In core biopsy, final diagnosis was possible in 49 cases, and 5 cases were inconclusive. Sensitivity and specificity of CT-guided FNAC in the present study were 84.62% and 100% with a diagnostic accuracy of 85.18%. CT-guided core biopsy had sensitivity and specificity of 90.38% and 100%, respectively. Core biopsy had high-diagnostic accuracy of 90.74% respectively.
In the present study, we found pneumothorax in 19 patients (35.18%) after core biopsy, and all the cases were treated conservatively and observed closely. Chest drain was given in seven patients (12.96%) to get complete cure. In CT-guided FNAC, only five cases (9.25%) had pneumothorax as complication, and all were cured completely by conservative management.
| Discussion|| |
Diagnosis of thoracic mass depends on accurate pathological diagnosis, either by cytology or histology or both. Histology and IHC are the gold standard for definitive diagnosis. Tissue sample can be obtained by resection, CNB, transbronchial, and endobronchial biopsy. CNB avoids the risk associated with open surgical biopsy. Accurate diagnosis depends on the skill of operator of CNB, experience of the interpreter, use of ancillary studies such as special stains, immunohistochemistry, and molecular analysis.,,
In most of the previous studies, core biopsy had diagnostic accuracy of 80%–95% in the diagnosis of lung carcinoma., The accuracy of benign and nonneoplastic conditions is significantly lower in many series., Klein et al. found sensitivity and specificity of 95% and 91%, respectively, and diagnostic accuracy of 88%. Yu et al. found very high accuracy of CNB (97.2%) in their series with sensitivity and specificity of 96.8% and 100%, respectively. In the present study, core biopsy had sensitivity and specificity of 90.38% and 100% respectively, comparable with previous studies. We had diagnostic accuracy of 90.74 in core biopsy, which is also similar with other similar studies.
Diagnostic accuracy of FNAC varied widely in different previous studies. In different studies, FNAC of pulmonary lesions has sensitivity of 82% to 99%, specificity of 86% to100%, and accuracy of 64%–97%. Multiple series reported higher false-negative rate especially in smaller lesion (<3 cm diameter). Negative predictive value has been recorded as 66.67%, 73.3%, and 69.6%, respectively by Mukherjee et al., Montaudon et al., and Kothary et al.,, Accuracy of FNAC in benign lung lesion ranged from 12% to 57%. Diagnostic accuracy of FNAC is also lower in metastatic lung carcinoma (33%) and mediastinal tumors such as lymphoma, thymoma and germ cell tumors.
In comparison between two procedures, most previous authors found core biopsy is more effective and accurate in the diagnosis of the thoracic mass lesion.,,, Laurent et al. and Ohno et al. found the high accuracy of core biopsy than FNAC in the diagnosis of lung lesions., In the present study also, we found core biopsy had greater sensitivity and efficacy in comparison to CT-guided FNAC in the diagnosis of thoracic lesions.
Pneumothorax and bleeding are commonly encountered complications in different studies., In previous literature, rate of pneumothorax in CT-guided FNAC of lung ranges from 8% to 61% and 1.6% to 17% of the cases need chest drainage.,,, Core biopsy has been documented with greater incidence of pneumothorax. In the present study, the incidence of pneumothorax is 35.18%, similar to the finding of Liang et al. (31.4%). The incidence of pneumothorax is more where number of passes is greater and wider needles have been used.

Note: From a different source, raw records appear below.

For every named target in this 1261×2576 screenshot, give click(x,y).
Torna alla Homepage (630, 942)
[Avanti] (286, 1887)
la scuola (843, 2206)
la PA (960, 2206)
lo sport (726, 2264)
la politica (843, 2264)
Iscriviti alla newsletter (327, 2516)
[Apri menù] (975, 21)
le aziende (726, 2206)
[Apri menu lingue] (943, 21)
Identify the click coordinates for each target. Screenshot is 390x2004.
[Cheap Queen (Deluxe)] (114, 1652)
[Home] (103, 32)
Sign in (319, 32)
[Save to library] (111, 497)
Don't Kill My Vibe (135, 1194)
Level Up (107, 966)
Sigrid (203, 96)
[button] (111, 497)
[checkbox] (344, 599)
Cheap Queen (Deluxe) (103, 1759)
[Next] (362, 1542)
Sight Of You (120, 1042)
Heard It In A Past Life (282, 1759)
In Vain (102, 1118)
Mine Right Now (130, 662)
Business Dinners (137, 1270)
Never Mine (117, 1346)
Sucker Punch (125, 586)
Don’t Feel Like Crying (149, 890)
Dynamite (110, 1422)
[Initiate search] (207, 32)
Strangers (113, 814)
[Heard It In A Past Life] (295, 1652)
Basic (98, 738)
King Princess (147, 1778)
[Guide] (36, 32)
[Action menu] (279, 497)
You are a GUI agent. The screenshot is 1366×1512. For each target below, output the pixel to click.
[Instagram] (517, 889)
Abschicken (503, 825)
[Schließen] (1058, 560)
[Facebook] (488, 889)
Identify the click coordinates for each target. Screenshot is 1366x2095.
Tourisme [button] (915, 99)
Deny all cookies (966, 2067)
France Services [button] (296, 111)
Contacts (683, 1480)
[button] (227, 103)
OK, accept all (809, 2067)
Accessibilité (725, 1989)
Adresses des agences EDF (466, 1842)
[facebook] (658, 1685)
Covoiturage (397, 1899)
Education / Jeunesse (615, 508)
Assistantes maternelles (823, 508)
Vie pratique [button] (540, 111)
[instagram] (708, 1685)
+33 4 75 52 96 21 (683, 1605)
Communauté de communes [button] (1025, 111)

The reasons for inadequate material in FNAC and core biopsy are technical difficulties (small lesion, subpleural location, close location to large vessels), which causes poor yield. FNAC is quick and cost-effective than core biopsy. In addition, FNA sample is ideal for flow cytometry and cytogenetic analysis. CNB has improved diagnostic accuracy for mediastinal masses such as classification of lymphoma, thymoma and mesenchymal tumors.,
| Conclusion|| |
CNB had greater sensitivity and diagnostic accuracy in the diagnosis of intrathoracic mass. Core biopsy is better in classification and categorization of mediastinal masses such as thymoma, lymphoma, and soft-tissue masses.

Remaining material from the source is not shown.